### EXERCISE DATA
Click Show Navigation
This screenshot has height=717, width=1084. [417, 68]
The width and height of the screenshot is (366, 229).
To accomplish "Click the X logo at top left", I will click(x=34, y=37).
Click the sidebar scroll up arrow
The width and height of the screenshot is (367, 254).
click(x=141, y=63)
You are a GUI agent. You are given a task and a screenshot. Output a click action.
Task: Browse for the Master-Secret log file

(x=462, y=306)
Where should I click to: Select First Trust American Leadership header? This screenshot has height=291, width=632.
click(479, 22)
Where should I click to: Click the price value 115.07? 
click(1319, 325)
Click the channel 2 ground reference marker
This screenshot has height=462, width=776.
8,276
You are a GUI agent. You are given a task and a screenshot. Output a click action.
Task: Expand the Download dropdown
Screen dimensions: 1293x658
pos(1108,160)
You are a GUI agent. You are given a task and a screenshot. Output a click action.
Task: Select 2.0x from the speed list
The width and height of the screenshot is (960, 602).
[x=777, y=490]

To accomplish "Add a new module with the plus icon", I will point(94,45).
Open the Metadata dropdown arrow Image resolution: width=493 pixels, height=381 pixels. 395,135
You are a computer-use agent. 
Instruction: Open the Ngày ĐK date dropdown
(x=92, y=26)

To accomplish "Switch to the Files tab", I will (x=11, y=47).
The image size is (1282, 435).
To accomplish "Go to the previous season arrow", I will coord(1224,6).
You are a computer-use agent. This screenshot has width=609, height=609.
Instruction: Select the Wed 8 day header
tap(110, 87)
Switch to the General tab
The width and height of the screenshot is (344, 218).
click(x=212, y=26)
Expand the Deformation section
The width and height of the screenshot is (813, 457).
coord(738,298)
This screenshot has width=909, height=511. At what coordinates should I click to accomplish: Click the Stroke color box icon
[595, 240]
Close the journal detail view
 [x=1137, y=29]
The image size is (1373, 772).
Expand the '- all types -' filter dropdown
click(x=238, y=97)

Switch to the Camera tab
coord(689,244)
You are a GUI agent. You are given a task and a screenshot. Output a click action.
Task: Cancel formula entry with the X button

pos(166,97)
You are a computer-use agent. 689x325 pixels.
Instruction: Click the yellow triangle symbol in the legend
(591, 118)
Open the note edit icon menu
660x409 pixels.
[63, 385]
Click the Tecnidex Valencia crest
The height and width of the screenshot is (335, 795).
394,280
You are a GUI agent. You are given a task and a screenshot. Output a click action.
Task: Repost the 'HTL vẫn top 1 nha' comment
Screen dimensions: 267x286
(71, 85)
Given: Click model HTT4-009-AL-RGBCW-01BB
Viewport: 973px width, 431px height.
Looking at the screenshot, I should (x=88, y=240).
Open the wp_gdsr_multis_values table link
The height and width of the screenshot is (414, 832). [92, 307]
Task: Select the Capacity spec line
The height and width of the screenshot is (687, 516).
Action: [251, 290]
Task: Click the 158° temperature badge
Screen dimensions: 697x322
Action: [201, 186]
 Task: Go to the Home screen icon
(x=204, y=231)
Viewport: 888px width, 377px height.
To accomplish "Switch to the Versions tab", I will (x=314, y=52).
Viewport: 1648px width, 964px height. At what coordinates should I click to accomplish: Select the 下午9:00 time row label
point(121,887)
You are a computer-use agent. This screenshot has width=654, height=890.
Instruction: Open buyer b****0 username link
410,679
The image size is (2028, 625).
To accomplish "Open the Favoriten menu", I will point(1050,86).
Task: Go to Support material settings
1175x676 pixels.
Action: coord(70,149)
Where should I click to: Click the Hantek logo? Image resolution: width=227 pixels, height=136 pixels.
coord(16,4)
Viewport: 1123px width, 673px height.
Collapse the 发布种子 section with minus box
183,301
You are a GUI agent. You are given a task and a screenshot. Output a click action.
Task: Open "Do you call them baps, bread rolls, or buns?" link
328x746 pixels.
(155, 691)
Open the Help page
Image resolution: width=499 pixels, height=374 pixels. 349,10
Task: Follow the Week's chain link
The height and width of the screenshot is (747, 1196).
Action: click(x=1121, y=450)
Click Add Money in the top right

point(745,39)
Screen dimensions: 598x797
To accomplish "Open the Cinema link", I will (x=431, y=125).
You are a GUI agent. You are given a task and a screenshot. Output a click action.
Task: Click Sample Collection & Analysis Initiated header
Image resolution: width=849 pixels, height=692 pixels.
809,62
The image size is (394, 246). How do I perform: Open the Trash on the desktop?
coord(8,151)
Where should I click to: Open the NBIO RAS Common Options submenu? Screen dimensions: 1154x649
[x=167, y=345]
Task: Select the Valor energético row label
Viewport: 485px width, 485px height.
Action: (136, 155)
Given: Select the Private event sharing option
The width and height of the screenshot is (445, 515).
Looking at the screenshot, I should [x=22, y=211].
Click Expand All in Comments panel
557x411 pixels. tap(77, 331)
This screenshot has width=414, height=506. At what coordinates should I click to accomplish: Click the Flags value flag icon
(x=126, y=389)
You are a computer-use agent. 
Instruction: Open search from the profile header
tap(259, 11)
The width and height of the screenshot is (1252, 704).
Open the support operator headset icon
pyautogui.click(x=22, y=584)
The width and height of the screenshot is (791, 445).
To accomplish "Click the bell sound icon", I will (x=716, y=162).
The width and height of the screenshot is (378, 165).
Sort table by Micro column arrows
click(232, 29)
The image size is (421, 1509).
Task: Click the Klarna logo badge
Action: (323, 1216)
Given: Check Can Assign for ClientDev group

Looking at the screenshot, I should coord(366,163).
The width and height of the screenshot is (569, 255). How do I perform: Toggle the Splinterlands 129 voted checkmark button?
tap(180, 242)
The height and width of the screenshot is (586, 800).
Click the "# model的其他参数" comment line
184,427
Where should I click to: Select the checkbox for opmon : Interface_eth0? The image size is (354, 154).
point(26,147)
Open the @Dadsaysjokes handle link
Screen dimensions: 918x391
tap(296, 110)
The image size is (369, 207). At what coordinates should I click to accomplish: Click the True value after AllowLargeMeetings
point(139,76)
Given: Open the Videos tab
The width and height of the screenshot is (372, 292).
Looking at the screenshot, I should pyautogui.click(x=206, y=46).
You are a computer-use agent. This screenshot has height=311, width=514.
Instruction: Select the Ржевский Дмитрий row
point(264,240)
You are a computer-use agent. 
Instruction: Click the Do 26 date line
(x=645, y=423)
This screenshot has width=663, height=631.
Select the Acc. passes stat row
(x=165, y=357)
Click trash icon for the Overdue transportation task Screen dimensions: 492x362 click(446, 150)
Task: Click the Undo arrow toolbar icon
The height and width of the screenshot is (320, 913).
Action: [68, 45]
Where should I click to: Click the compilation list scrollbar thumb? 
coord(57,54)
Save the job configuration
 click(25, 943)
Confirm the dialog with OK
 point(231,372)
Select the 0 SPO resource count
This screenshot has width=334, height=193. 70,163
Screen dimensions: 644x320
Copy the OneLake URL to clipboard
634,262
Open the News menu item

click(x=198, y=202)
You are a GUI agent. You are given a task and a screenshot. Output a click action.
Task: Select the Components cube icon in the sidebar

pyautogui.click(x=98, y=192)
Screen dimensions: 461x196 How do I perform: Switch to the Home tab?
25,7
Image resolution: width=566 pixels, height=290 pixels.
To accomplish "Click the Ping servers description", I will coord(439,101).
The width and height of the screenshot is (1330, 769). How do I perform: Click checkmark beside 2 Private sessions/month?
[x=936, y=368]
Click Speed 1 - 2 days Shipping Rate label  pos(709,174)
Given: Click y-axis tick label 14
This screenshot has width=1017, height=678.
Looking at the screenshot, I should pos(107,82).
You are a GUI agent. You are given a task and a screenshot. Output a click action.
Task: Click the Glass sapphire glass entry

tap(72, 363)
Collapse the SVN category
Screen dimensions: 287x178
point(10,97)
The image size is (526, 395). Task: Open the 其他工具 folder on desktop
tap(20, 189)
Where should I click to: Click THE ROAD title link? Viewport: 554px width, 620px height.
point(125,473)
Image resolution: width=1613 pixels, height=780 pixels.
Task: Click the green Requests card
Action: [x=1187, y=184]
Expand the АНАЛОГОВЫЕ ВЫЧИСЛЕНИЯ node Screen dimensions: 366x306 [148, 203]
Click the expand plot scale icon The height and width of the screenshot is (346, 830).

### TASK BRIEF
Your output should be the listing's lines, exact and complete, from its first line to the line that contains "The image size is (1282, 435).", inclusive.

### TASK RESULT
Click Show Navigation
This screenshot has height=717, width=1084. [417, 68]
The width and height of the screenshot is (366, 229).
To accomplish "Click the X logo at top left", I will click(x=34, y=37).
Click the sidebar scroll up arrow
The width and height of the screenshot is (367, 254).
click(x=141, y=63)
You are a GUI agent. You are given a task and a screenshot. Output a click action.
Task: Browse for the Master-Secret log file

(x=462, y=306)
Where should I click to: Select First Trust American Leadership header? This screenshot has height=291, width=632.
click(479, 22)
Where should I click to: Click the price value 115.07? 
click(1319, 325)
Click the channel 2 ground reference marker
This screenshot has height=462, width=776.
8,276
You are a GUI agent. You are given a task and a screenshot. Output a click action.
Task: Expand the Download dropdown
Screen dimensions: 1293x658
pos(1108,160)
You are a GUI agent. You are given a task and a screenshot. Output a click action.
Task: Select 2.0x from the speed list
The width and height of the screenshot is (960, 602).
[x=777, y=490]

To accomplish "Add a new module with the plus icon", I will point(94,45).
Open the Metadata dropdown arrow Image resolution: width=493 pixels, height=381 pixels. 395,135
You are a computer-use agent. 
Instruction: Open the Ngày ĐK date dropdown
(x=92, y=26)

To accomplish "Switch to the Files tab", I will (x=11, y=47).
The image size is (1282, 435).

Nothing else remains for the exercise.